Well I can answer that. In fact there are various notions of topological strings and background independence. Mostly one means with this a certain modification, or "twist", of the ordinary superstring that projects the string down to its "topological" subsector.
This subsector has only a finite number of states, essentially given by zero modes of the fields, and the correlation functions are "topological" in the sense that they are given by mathematically exact expressions. They depend on parameters (essentially) only holomorphically and are largely protected from perturbative quantum corrections. This allows to expose non-perturbative corrections like instanton corrections and compute them exactly.
Because of this solvabilty and tractability, topological strings are an ideal "theoretical laboratory" for testing ideas, develop computational methods and make explicit contact to nice clean mathematics (eg due to mirror symmetry). So they are mainly a toy model for full-fledged strings, where many properties can be studied in a simpler and often exact way. For example, one can get a handle on "space-time foam" near the Planck scale and see very explicitly the kind of generalized geometries that contribute to the path integral. Or one can determine explicitly the microscopic states of quantum black holes. All this is very concrete and mathematically well-defined, so one can go much further as with ordinary methods.

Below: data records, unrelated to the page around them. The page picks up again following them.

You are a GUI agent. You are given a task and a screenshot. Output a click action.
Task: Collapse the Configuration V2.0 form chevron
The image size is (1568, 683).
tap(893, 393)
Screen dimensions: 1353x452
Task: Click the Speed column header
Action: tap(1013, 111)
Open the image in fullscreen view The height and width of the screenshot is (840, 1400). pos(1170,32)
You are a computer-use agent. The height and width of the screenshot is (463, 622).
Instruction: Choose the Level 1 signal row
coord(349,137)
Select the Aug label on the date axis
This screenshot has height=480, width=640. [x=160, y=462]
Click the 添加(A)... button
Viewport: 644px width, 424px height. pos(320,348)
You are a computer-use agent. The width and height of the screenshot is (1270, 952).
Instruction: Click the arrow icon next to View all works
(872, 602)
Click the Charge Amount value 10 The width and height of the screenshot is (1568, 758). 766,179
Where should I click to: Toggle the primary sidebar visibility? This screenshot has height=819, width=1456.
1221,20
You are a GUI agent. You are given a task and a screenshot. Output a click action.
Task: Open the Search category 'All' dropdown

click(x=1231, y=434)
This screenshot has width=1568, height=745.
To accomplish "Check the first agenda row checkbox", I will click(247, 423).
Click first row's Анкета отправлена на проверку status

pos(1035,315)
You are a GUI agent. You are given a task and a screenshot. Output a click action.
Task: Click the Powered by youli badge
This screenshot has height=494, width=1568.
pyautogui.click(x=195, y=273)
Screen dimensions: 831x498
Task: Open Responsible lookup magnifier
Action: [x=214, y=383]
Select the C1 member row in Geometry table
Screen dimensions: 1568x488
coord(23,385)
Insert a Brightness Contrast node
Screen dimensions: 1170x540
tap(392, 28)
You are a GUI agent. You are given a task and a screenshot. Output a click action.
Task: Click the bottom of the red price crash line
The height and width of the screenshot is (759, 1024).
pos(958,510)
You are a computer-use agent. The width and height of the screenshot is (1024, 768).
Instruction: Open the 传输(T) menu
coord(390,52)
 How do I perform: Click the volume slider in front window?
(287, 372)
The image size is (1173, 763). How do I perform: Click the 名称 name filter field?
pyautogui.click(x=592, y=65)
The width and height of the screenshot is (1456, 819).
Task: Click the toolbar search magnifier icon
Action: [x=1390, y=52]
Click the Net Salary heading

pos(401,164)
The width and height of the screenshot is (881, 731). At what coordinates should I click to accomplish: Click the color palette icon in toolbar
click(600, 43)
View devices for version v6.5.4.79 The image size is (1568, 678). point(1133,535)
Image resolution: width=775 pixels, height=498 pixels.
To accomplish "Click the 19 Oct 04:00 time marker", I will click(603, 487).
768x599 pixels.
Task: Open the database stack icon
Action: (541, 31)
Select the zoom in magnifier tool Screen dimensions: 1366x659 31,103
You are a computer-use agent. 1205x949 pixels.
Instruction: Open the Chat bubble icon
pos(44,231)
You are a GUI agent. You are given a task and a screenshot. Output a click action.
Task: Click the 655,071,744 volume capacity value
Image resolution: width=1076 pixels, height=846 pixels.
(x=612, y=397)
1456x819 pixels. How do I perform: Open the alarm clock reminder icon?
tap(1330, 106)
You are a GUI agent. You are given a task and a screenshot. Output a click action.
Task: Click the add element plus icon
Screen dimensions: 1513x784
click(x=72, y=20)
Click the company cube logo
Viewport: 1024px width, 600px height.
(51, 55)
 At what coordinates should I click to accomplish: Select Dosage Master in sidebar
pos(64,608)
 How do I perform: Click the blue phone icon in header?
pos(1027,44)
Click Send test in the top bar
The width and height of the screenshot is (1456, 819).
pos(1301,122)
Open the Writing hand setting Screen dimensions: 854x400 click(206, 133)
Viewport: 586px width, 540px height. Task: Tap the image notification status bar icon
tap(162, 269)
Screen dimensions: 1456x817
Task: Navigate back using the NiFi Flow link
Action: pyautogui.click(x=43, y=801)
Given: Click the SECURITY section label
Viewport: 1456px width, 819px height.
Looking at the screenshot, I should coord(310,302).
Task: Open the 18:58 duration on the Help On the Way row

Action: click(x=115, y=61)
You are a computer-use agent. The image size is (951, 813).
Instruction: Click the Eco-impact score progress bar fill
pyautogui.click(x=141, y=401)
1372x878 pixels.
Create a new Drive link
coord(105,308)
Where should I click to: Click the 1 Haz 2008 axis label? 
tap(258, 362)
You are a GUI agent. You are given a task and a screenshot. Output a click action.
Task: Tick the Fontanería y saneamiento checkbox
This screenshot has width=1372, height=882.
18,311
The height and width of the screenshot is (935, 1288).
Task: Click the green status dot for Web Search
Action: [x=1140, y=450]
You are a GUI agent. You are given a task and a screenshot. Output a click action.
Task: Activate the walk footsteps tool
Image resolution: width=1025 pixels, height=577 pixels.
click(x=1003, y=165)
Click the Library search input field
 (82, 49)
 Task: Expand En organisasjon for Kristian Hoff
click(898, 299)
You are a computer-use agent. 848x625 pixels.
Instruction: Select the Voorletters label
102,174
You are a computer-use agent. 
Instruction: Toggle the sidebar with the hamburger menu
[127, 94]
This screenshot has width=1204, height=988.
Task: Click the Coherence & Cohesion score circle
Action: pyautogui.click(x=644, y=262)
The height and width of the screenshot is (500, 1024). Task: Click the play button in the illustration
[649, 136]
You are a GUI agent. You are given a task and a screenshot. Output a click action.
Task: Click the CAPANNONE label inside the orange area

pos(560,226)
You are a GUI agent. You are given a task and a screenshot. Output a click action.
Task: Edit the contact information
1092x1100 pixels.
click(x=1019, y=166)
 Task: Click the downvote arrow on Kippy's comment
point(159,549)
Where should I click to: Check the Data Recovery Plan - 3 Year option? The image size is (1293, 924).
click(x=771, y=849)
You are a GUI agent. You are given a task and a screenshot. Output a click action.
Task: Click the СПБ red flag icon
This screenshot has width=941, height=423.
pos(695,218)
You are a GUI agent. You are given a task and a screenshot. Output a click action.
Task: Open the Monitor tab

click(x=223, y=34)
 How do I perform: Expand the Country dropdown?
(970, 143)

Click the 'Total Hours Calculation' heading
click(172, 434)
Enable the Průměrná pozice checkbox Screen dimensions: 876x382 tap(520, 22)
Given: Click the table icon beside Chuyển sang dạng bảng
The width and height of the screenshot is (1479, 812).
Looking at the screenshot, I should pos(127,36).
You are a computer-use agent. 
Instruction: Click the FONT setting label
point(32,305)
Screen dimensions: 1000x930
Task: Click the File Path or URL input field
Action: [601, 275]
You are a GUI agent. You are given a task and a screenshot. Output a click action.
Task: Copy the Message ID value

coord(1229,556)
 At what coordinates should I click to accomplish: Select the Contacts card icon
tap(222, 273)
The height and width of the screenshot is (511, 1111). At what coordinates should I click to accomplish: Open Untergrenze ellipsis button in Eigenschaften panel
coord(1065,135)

But there is a price to pay: as said, topological strings are tied to a "simple" subsector of the full-fledged superstring, and they can't say much about quantities which are not in this subsector. So they provide only a partial solution, but the hope is that one can get a lot of relevant conceptional insights by studying just this subsector. Fortunately it is also the physically most interesting subsector, dealing with the low-energy or massless states; the correlation functions one can exactly compute are, for example, the Yukawa couplings or gauge coupling threshold corrections, which are of direct phenomenologial interest. Also the solution N=2 gauge theories of Seiberg and Witten can be direcly related to topological strings, and a lot of insights in the non-perturbative sector of general supersymmetric gauge theories had been gained from this perspective (this is different from AdS/CFT). On the other hand, not surprisingly, topological strings do not say much about the gravitational sector.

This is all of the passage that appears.